Ronald H. Towner received the second Lister Fellowship in 1995. Ron completed his dissertation and was awarded a Ph.D. at the University of Arizona. Ron conducted an innovative study of early historic period Navajo sites in the “Dinetah” homeland in northwestern New Mexico. Among its significant contributions, his dissertation overturns existing interpretations of Navajo “pueblitos.” He shows that these masonry structures are not the result of mixing of Navajo groups and Pueblo groups after the Pueblo Revolt of 1680, as had long been thought. Instead, he interprets the pueblitos as defensive architecture, possibly a response to Ute raiding. Ron has edited a book on Navajo archaeology entitled The Archaeology of Navajo Origins, published by the University of Utah Press.
### 1995 Fellow Abstract
Pueblito sites include masonry structures and forked-stick hogans in defensible positions in the traditional Navajo homeland of Dinetah. Pueblitos have been a key piece of evidence used to infer a massive immigration of Puebloans into the Navajo country following the Spanish Reconquest of New Mexico. Archaeological and tree-ring evidence places the sites in their proper temporal and geographic perspectives and suggests that immigration has been overstated as a factor in models of Navajo cultural development. An expanded pueblito site tree-ring database illuminates early Navajo wood-use behavior, the temporal and spatial patterning of pueblito site occupations, and relationships between climate and the Navajo occupation and abandonment of Dinetah.

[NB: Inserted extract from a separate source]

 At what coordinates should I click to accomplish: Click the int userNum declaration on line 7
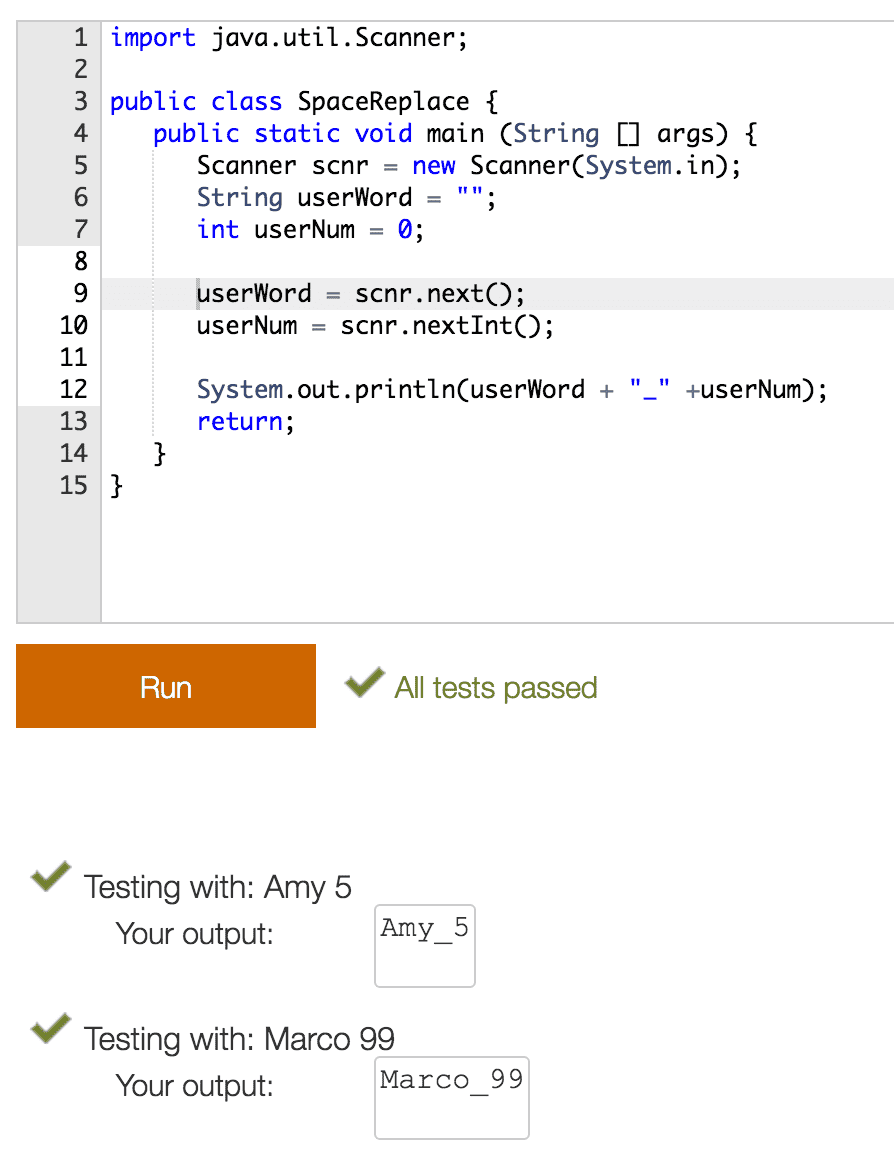(310, 230)
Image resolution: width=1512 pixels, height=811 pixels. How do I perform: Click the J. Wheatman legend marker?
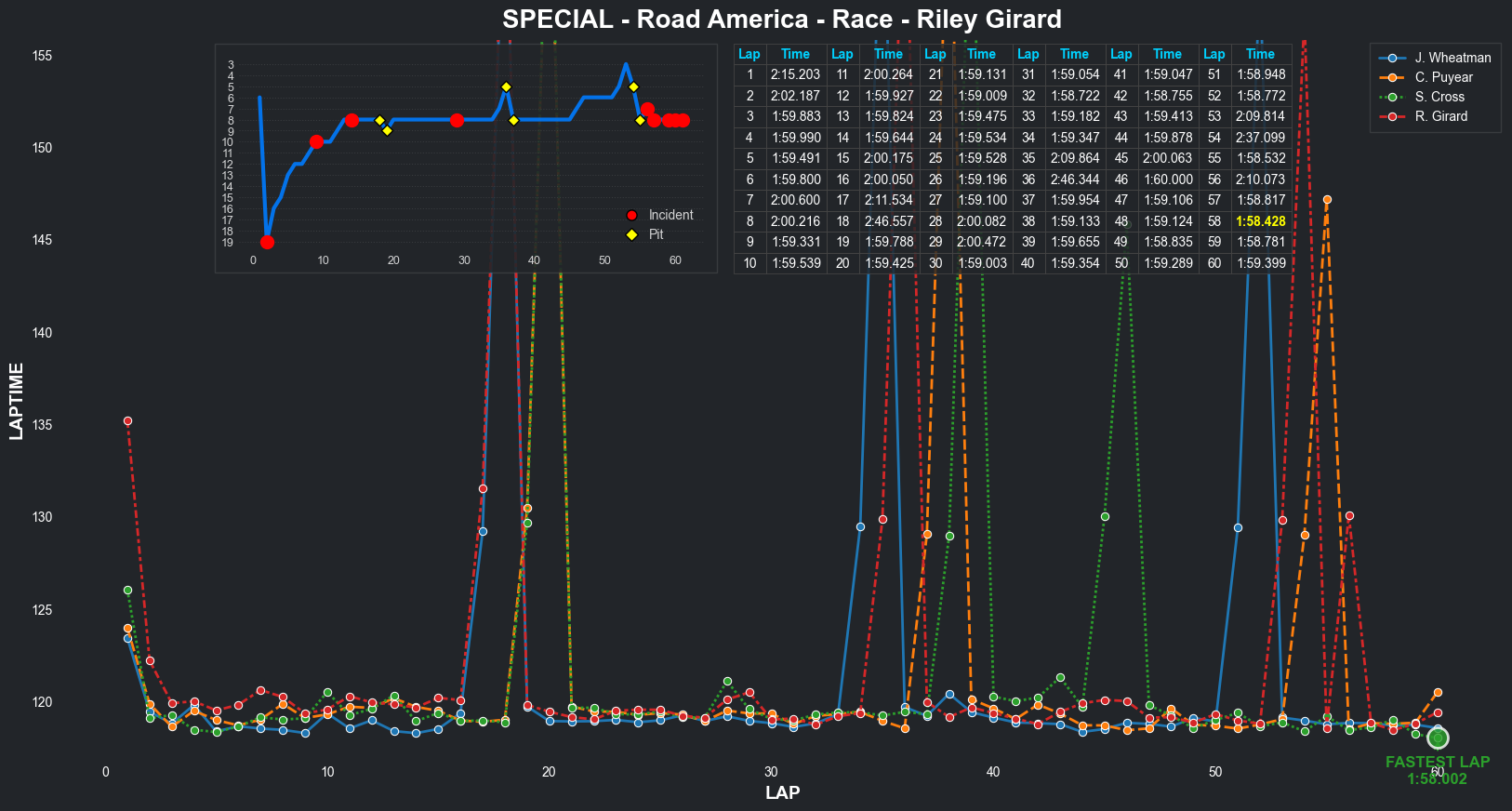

Wood-use behaviors identified at the pueblito sites include construction with freshly cut and stockpiled timbers, beam reuse, repair and remodeling of structures, and dead-wood use. Different selection criteria by the builders, combined with differential preservation, have resulted in different qualitative and quantitative data for pueblitos and forked-stick hogans. The wood-use model developed has serious implications for dating early Navajo structures.
The tree-ring and archaeological data indicate that most pueblitos are neither temporally nor spatially related to Puebloan immigration or the Spanish Reconquest. Masonry structures and hogans at the sites are contemporaneous and were constructed by Navajos for protection against Ute raiders. Furthermore, most pueblitos were occupied for relatively short periods of time, and the regional population density was much lower than has been previously assumed.

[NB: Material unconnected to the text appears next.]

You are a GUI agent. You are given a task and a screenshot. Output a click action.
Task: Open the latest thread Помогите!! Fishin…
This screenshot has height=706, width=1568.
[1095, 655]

A dendroclimatic reconstruction indicates that the A.D. 1300s and late 1400s were both periods of relatively stable and favorable conditions that may have facilitated Navajo entry into the Dinetah. The drought of 1748, often cited as a cause of the abandonment of the Dinetah, was a single-year event and probably not a “push” in the abandonment.
The wide geographic distribution of early Navajo settlement has been ignored because of the spectacular nature of and good preservation in pueblitos. A new model of Navajo ethnogenesis is based on a different early Navajo population distribution and a variety of other means of incorporating non-Athapaskan elements into Navajo culture.